Il y a peu, nous nous plaignions que la discographie de Marenzio, ce champion avant Monteverdi, soit encore si légère. Et voici qu'en quelques mois, deux anthologies de qualité voient subitement le jour. Après l'ensemble Rossoporpora de Walter Testolin (cf. no 671), c'est à La Pedrina de fureter dans une énorme production. Francesco Saverio, Pedrini a extrait des Livres VI, VII, VIII et XI à cinq voix, seize madrigaux sur des poèmes tirés du Pastor fido de Giambattista Guarini. Plus encore que Monteverdi et Gesualdo, Marenzio s'attacha à dépeindre en musique les amours contrariées de Sivio, Dorinda, Mirtillo et Amarilli. Alors que le poète destinait sa tragicomedia pastorale à la scène, le compositeur ne tissa sur ses tirades que des polyphonies, sa théâtralité ne se manifestant qu'à travers l'emploi visionnaire de hardiesses contrapuntiques, d'harmonies expressives, bref d'une éloquence imagée mais toujours collective.

En usant d'une édition posthume (Anvers, 1632) où apparaît une basse continue, Pedrini confère à ces madrigaux une apparence plus visionnaire.
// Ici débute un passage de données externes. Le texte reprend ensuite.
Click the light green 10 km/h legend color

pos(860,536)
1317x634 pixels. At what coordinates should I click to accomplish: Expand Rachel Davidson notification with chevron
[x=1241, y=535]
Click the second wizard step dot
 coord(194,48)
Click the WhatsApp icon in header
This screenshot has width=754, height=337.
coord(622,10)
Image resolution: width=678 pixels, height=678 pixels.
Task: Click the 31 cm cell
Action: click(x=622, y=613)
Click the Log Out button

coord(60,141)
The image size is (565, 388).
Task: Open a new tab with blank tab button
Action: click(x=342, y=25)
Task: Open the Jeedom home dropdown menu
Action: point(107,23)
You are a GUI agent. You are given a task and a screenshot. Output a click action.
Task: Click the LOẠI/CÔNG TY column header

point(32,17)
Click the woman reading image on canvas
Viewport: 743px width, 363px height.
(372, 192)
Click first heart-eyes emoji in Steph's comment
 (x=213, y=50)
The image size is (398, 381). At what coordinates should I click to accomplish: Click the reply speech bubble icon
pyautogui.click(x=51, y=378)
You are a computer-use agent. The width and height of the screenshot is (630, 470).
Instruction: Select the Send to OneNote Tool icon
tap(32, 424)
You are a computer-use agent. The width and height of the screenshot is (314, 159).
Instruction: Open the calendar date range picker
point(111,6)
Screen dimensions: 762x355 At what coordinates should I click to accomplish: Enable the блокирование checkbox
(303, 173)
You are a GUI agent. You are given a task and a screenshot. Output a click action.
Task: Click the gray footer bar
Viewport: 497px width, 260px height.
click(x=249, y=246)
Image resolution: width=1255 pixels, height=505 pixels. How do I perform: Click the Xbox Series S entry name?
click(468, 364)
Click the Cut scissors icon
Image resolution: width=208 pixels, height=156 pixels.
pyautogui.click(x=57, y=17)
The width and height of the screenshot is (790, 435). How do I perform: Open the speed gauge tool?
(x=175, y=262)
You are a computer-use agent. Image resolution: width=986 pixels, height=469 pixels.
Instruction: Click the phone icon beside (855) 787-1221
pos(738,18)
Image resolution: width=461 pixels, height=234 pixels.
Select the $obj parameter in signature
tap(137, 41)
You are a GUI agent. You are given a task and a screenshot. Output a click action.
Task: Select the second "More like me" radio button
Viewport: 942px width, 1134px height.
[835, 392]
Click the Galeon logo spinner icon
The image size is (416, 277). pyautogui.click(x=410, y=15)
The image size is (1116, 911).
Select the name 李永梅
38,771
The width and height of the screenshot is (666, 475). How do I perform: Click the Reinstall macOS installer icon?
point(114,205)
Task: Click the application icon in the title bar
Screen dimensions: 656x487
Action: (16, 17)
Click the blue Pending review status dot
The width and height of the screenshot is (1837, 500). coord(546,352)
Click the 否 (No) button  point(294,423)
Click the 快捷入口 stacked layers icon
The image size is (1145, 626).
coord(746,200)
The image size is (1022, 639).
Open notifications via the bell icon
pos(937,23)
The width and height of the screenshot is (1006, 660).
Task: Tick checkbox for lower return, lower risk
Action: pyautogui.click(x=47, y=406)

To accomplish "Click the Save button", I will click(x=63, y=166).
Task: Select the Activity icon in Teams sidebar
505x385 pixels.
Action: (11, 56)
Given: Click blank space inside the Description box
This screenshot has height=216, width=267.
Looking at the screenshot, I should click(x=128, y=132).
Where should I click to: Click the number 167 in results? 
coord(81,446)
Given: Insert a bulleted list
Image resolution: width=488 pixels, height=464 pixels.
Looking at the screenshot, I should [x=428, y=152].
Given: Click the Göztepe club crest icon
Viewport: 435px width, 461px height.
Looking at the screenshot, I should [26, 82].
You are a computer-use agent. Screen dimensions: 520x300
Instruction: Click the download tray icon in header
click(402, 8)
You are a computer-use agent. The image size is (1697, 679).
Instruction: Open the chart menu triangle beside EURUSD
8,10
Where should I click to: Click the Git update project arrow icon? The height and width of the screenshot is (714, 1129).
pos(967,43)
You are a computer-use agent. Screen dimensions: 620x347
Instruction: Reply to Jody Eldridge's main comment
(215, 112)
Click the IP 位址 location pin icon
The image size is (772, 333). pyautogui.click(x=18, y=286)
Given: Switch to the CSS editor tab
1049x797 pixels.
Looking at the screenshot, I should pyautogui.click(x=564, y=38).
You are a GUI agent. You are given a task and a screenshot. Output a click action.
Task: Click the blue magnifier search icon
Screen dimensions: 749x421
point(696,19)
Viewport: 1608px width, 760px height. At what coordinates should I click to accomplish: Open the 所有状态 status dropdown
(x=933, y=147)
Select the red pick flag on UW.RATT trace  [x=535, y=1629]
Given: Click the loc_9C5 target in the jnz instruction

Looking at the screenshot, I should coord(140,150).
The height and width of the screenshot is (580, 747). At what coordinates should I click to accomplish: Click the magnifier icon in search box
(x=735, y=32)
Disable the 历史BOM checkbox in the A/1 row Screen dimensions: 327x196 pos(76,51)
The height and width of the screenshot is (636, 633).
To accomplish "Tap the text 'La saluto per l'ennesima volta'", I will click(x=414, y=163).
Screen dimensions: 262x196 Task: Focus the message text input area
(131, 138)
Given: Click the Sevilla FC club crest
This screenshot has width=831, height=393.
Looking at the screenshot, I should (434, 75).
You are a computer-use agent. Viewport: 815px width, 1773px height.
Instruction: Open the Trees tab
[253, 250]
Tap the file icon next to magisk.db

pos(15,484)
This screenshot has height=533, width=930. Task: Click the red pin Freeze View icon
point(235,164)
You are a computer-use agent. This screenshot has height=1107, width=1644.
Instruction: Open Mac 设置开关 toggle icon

Comme Walter Testolin, il s'est employé à varier les dispositifs polyphoniques: sept chanteurs et cinq instrumentistes (violes et cordes pincées) alternent au fil des pièces, proposant divers habillages aux cinq voix, de la monodie accompagnée (ténor solo et luth pour Ah dolente partita) jusqu'à de vastes ensembles concertants. Le chef parmesan souligne la dramaturgie madrigalesque en faisant dialoguer, au sein d'une même oeuvre, des « solistes » (les autres voix étant réduites aux instruments) avec le reste du dispositif polyphonique. Il élabore même un dialogo inédit pour soprano, alto et basse continue à partir de trois pièces distinctes (Se tu dolce/Dorinda ah/ Ferir quel petto), mettant en évidence une continuité stylistique insoupçonnée entre ces madrigaux et les premières favole in musica (L’Euridice, L’Orfeo ... ).

Les chanteurs assument ces options avec conviction et vaillance : les deux sopranos italiennes, au timbre charnu et à l'ornementation assurée, irradient de leur chaude lumière un ensemble à la cohésion toujours impeccable et à l'élocution imparable, soutenu par des instrumentistes investis, aux réalisations inventives et colorées. L’acoustique réverbérée, certes flatteuse, s'avère toutefois gênante lorsque l'écriture imitative devient trop dense.